Por Karina Gómez
SAN FRANCISCO DE CAMPECHE, Camp., a 6 de mayo de 2026.– El estruendo de las sirenas cortó de golpe la calma laboral. Eran las 11:00 de la mañana cuando el sonido de alerta obligó a trabajadores y ciudadanos a abandonar de inmediato oficinas, cajas de cobro y pasillos del Centro de Atención Municipal (CAM), en un escenario que, aunque simulado, puso a prueba la capacidad de reacción ante una posible tragedia.
Con paso firme, pero sin caer en el pánico, cerca de 350 personas fueron evacuadas en tan solo 2 minutos con 18 segundos, mientras brigadistas recorrían cada rincón del inmueble para verificar que nadie quedara atrapado. El ejercicio, correspondiente al Primer Simulacro Nacional 2026, se desarrolló bajo la hipótesis de un tsunami en el CAM y un incendio en el Centro Cultural El Mirador.

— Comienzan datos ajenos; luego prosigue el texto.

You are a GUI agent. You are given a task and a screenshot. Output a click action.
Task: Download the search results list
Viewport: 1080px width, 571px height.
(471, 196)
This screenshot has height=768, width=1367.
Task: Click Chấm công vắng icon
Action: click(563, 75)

La escena, que por momentos parecía una emergencia real, mostró a empleados saliendo por rutas de evacuación previamente establecidas, mientras usuarios de los servicios municipales eran guiados hacia puntos seguros tanto en la vía pública como en el patio interior del edificio.
Elementos de la Dirección de Proximidad y Protección Civil supervisaron cada movimiento, atentos a cualquier posible falla en el protocolo. En paralelo, en el Centro Cultural El Mirador, se activaron procedimientos ante un supuesto incendio, replicando condiciones de riesgo que obligaron al desalojo inmediato del inmueble.

La directora de Proximidad y Protección Civil, Guadalupe Rodríguez Chávez, destacó que este tipo de ejercicios no solo mide tiempos de respuesta, sino que fortalece la preparación del personal ante situaciones reales. “Cada simulacro permite corregir errores y mejorar la capacidad de reacción; aquí lo importante es saber cómo actuar y mantener la calma”, subrayó.
Aunque no hubo heridos ni daños —al tratarse de un ejercicio controlado—, la movilización dejó en claro que la prevención puede marcar la diferencia entre el caos y una evacuación exitosa. La jornada concluyó con saldo blanco, pero con una lección contundente: en caso de desastre, cada segundo cuenta.